「華氏911」について覚え書き。

「ピストル・ピート」みたいなお遊びがなかったのは残念。反面、ムーアの「怒り」がストレートに飛び込んでくる。プロパガンダだ、編集のマジックだなどと揶揄し、「異論・反論」だの「日本じゃこんなの作れないよね」なんてコメントでお茶を濁すのは、みんな後ろめたいから。それなりに情報を拾いながらこの3年をヲチしてきた人には、特別、衝撃の新事実が描かれているわけでもない。「アメリカの電波少年」を作ってきた極めて優れた映像作家が、ここまでマジになって、芸もかなぐり捨てて訴えようとしている「事実」を、真剣に受け止めたい。

「わかりやすい表現」は強い。「○○差別反対」「子供を守れ」「治安回復」「戦争反対」「民営化」…何だっていい、誰もが、「強い言葉」を切り札にした途端、対話をスルーして二者択一を迫るのはなぜか?この映画もある意味「わかりやすい映画」だが、反面、「わかりやすいこと」のアブナさについて、極めて慎重に、自戒しながら語ろうとする「誠実さ」を感じた。ブッシュ政権プロパガンダに逆プロパガンダを仕掛けている、と短絡することで相対化しようとする、そういうものの見方しかできなくなっていることが、僕たちの不幸だ。

僕が関わってきた「マンガ表現規制反対運動」において、規制推進派の「わかりやすい言葉」に対して、僕らは「ていねいに説明する」ことで返そうと努めてきた。それは極めて困難な活動だった。5秒でスローガンを唱える人々に、5分かけて説明することなど、ほとんど不可能だった。僕たちは、改めて「5分の説明を聞いてくれるかもしれない人々」に向けて、「わかりやすく5分の説明をしていく」気の遠い作業を愚直に続けていった。僕らが勝ったなどとは言えない。現状維持、不完全ではあるが皆無ではない「表現の自由」を、ボロボロになって確保した。

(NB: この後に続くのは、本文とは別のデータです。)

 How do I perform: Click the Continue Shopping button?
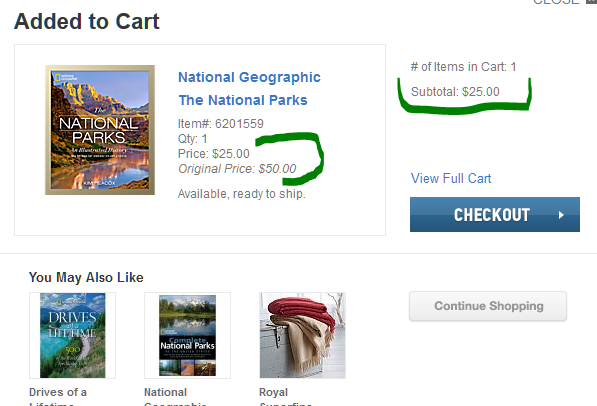(488, 306)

僕たちのグループ「NGO・連絡網AMI」は、今日、ようやく新しい代表役を迎え入れることができた。それが叶わなければ、もう、続けられないというところまで疲弊していたから。ささやかな祝杯を挙げ、僕たちはもう少しだけ、この愚直な訴えを続けることにした。一方で、僕らはマンガ描きだから、こちらはもっともっと「わかりやすいこと」を描くことに傾注していくべきだと心に誓った。

もちろん、アンタの映画はサイコーだったよ!マイケル!マイクロな僕もよたよたしながらあきらめやしないさ!